- **Written problem**
In the excerpt on the purposes of the Broadcom bonus plan, which fiscal year is the Plan in effect for?

PURPOSES OF THE PLAN
A. The Broadcom Corporation 2006 Performance
Bonus Plan (the "Plan")
is intended to promote the interests of Broadcom Corporation (the
"Company") and
its shareholders by establishing a compensation program to provide executives
and other key employees with incentive awards tied to the achievement of goals
relating to the performance of the Company and/or the achievement of individual
performance goals.
B. The Plan shall be in effect for the
Company's fiscal year ending
December 31, 2006 (the "Plan Year"), and bonuses may be earned under
the Plan on
the basis of the Company's financial performance for such Plan Year.
II.

- **Given entries**

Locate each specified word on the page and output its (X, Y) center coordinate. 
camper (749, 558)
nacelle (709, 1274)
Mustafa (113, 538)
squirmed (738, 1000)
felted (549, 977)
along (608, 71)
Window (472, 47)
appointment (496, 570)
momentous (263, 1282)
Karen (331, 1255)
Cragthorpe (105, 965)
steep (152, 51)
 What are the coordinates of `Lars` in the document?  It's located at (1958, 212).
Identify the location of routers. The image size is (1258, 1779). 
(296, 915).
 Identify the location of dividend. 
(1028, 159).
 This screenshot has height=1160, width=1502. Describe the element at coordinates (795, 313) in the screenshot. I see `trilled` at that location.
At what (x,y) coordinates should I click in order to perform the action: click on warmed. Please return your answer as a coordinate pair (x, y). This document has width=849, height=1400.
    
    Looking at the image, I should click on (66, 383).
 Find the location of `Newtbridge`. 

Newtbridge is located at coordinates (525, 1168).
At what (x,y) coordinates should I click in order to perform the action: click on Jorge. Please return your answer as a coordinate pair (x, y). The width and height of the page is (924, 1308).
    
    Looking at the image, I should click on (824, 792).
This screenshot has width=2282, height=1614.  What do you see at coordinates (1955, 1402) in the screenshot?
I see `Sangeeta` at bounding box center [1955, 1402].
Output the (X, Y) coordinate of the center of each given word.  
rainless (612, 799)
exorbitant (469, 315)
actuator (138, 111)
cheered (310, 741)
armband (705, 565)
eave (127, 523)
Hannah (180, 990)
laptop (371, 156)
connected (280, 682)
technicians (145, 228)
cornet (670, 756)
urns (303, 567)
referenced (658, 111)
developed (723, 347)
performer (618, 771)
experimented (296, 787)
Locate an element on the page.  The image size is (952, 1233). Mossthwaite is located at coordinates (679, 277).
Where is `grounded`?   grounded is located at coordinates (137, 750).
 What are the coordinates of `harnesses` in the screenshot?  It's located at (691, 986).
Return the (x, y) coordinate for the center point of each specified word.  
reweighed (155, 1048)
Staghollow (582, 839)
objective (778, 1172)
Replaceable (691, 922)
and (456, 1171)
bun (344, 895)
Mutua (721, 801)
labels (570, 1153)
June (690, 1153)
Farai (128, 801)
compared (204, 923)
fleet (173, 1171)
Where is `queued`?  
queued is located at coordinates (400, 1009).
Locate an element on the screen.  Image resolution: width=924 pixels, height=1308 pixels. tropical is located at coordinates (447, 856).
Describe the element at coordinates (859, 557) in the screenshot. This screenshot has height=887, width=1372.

- **Exercise result**
The Company's fiscal year ending December 31, 2006.